Researchers at Dartmouth, in collaboration with industry partners, have developed software techniques that make lighting in computer-generated images look more realistic. The research will be presented at the upcoming ACM SIGGRAPH conference, the premier venue for research in computer graphics.
The new techniques focus on “real time” graphics which need to maintain the illusion of interactivity as scenes change in response to user moves. These graphics can be used in applications such as video games, extended reality, and scientific visualization tools.
Both papers demonstrate how developers can create sophisticated lighting effects by adapting a popular rendering technique known as ray tracing.

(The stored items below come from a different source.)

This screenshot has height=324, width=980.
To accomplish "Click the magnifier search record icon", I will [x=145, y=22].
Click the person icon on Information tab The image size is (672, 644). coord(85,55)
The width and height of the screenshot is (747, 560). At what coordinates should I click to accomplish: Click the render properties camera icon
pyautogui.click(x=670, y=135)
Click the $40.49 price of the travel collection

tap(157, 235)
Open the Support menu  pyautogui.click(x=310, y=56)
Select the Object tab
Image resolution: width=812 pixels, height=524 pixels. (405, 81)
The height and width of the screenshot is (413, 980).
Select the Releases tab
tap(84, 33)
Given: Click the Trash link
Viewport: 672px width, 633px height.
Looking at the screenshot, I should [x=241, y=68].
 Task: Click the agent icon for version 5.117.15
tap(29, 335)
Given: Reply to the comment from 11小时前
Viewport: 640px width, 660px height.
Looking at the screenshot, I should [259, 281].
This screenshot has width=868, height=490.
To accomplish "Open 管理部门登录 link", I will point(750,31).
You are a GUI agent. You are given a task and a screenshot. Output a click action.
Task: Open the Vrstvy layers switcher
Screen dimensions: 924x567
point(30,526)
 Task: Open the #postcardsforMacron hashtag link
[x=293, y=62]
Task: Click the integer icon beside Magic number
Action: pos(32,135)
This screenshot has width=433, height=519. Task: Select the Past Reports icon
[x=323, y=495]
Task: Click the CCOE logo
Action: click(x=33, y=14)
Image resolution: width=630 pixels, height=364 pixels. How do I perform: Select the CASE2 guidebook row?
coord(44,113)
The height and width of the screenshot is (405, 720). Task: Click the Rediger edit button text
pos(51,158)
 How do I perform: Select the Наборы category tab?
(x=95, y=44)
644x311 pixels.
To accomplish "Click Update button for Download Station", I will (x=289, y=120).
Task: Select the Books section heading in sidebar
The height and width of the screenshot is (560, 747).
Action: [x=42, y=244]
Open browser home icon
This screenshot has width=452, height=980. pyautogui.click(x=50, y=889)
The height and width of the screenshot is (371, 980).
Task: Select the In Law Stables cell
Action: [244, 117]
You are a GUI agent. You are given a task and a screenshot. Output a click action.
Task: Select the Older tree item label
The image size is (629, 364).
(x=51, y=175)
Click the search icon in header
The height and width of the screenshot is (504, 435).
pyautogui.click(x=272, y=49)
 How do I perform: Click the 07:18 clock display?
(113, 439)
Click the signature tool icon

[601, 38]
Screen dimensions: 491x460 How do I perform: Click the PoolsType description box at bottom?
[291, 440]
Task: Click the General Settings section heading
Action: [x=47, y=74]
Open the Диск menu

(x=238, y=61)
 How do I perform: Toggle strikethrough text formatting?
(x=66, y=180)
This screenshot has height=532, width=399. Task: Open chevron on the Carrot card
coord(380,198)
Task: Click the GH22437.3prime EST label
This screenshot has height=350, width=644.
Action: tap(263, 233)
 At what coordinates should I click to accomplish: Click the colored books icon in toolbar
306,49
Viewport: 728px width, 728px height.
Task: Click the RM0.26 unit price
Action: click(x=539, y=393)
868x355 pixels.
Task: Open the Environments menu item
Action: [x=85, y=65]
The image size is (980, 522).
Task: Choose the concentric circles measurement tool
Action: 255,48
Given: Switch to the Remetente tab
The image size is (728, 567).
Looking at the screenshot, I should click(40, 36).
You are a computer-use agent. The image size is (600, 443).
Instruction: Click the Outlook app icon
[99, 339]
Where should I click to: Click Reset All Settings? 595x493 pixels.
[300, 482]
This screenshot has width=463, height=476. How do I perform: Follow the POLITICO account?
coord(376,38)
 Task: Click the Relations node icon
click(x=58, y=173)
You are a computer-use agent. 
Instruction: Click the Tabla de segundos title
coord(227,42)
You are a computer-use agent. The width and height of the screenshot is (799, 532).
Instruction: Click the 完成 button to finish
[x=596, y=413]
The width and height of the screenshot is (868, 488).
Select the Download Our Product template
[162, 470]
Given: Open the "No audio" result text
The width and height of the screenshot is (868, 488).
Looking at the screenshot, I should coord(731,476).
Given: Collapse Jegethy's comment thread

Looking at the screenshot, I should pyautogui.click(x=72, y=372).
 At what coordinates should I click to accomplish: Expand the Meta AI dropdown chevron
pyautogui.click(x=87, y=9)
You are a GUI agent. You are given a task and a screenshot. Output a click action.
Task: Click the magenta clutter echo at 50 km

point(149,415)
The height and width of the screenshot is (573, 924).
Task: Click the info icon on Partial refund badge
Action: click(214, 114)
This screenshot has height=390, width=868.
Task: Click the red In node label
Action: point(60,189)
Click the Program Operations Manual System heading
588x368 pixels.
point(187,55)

“Over the last decade, ray tracing has dramatically increased the realism and visual richness of computer-generated images in movies where producing just a single frame can take hours,” said Wojciech Jarosz, an associate professor of computer science at Dartmouth who served as the senior researcher for both projects. “Our papers describe two very different approaches for bringing realistic ray-traced lighting to the constraints of real time graphics.”
The first project, developed with NVIDIA, envisions the possibilities for future games once developers incorporate NVIDIA’s hardware-accelerated RTX ray tracing platform. Recent games have started to use RTX for physically correct shadows and reflections, but quality and complexity of lighting is currently limited by the small number of rays that can be traced per frame.
The new technique, called reservoir-based spatiotemporal importance resampling (ReSTIR), creates realistic lighting and shadows from millions of artificial light sources. The ReSTIR approach dramatically increases the quality of rendering on a computer’s graphics card by reusing rays that were traced in neighboring pixels and in prior frames.
The new technique can be integrated into the design of future games and works up to 65 times faster than previous rendering techniques.
“This technology is not just exciting for what it can bring to real-time applications like games, but also its impact in the movie industry and beyond,” said Benedikt Bitterli, a PhD student at Dartmouth who served as the first author of a research paper on the technique.
The second project, conducted in collaboration with Activision, describes how the video game publisher has incorporated increasingly realistic lighting effects into its games.
Traditionally, video games create lighting sequences in real time using what are called “baked” solutions: the complex ray-traced illumination is computed only once through a time-consuming process. The lighting created using this technique can be displayed easily during gameplay, but it is constrained to assuming a fixed configuration for a scene. As a result, the lighting cannot easily react to the movement of characters and cameras.
The research paper describes how Activision gradually evolved its “UberBake” system from the static approach to one which can depict subtle lighting changes in response to player interactions, such as turning lights on and off, or opening and closing doors.
Since UberBake was developed over many years to work on current games, it needed to work on a variety of existing hardware, ranging from high-end PCs to previous-generation gaming consoles.
“Video games are used by millions of people around the world,” said Dario Seyb, a PhD student at Dartmouth who served as the research paper’s co-first author. “With so many people interacting with video games, this technology can have a huge impact.”
Dartmouth researchers on both projects are affiliated with the Dartmouth Visual Computing Lab.
“These industry collaborations have been fantastic. They allow our students to work on foundational academic research informed by practical problems in industry, allowing the work to have a more immediate, real-world impact,” said Jarosz.
The research papers will be published in ACM Transactions on Graphics and presented at SIGGRAPH 2020 taking place online during the summer.